There are also a great many persons from overseas who are writing about Guyana’s history and making all manner of false claims which, if left unanswered, will also become the public record.
The party obviously is also in a state of transition having lost a number of its older members who had the historical memory to deal with these criticisms. And therefore what is happening now is that when certain criticisms are coming the party’s way, there is some difficulty in addressing these criticisms effectively, since in many instances, the person answering the criticisms may not have been part of the process which is being criticised and thus is constrained in his or her response. A few days ago, Tacuma Ogunseye, took a leader of the PPP to task over some claims that were made in respect to the negotiations within the Patriotic Coalition for Democracy.
He pointed out quite correctly that the person making the claims was not part of the negotiations that took place. There was a gracious response to Ogunseye’s letter by the PPP leader concerned, and this is something to be respected.

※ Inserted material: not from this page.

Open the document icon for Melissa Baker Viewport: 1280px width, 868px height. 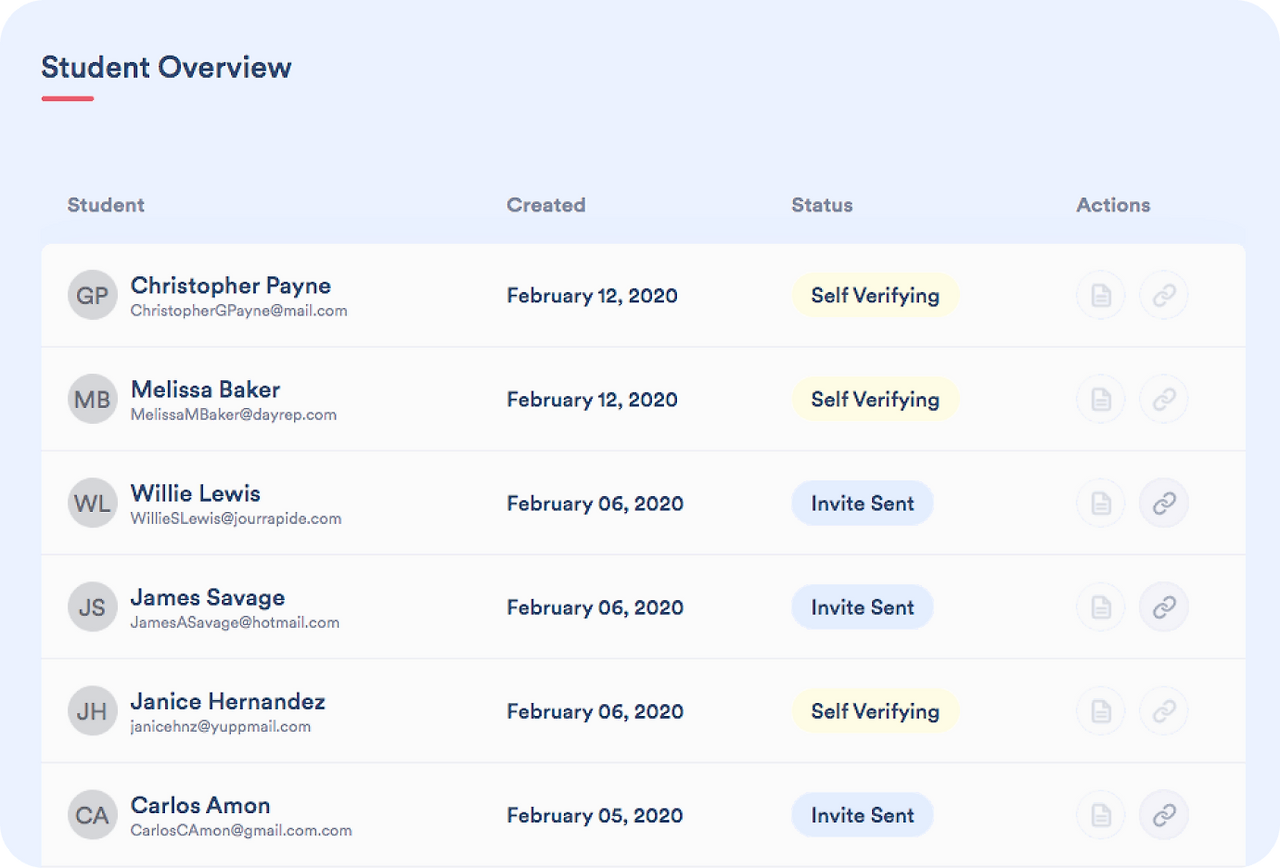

Except that I think the damage had already been done. As if to rub the salt in the wound, Mr. Eusi Kwayana, has jumped on the bandwagon and has totally devastated whatever defence could have been made of the issue in question.
I doubt whether there is anyone within the PPP at this time who would risk attempting to respond to Kwayana’s letter published in the Stabroek News yesterday.
The PPP however has to see beyond the issue of who proposed Kwayana for Chairman of the party and what the principal reasons were why he broke off with the PPP.
The PPP has a much more fundamental problem as it relates to education and propaganda. The party needs to appreciate that it is in the midst of a whirlwind of political revisionism and therefore it cannot allow any and every leader to respond to the revisionists’ claims.
The party has to appreciate that it can seriously embarrass itself unless it is equipped with the correct facts and interpretations of those facts, confront its critics in reasoned arguments.
This is why the party needs to aggressively address its educational and propaganda arms and to assign to these bodies, persons who are willing to engage in an in-depth study of the issues involved and to respond to its critics when there is a basis for such response.
What started as a simple issue as to whether the PPP should apologize has now turned into a serious re-examination of the internal mechanics that led to the breakdown of the PCD’s quest for a consensus candidate and now a dissection of the so-called ultra-left split in the PPP which took place after the 1955 split in the party.
There is a great deal of mischief of misrepresentation which is taking place and the party must develop the capacity to deal with these criticisms since some of the criticisms are taking nasty angle.
For example, it is now being alleged that something that Cheddi said was a mockery of Rodney. This is far from the truth, but the PPP needs to know how to deal with these criticisms and the first step in this process is to insist that an assigned person, have the responsibility of responding even where it concerns a direct criticism of something a leader of the party may have written and even if that leader is capable of replying.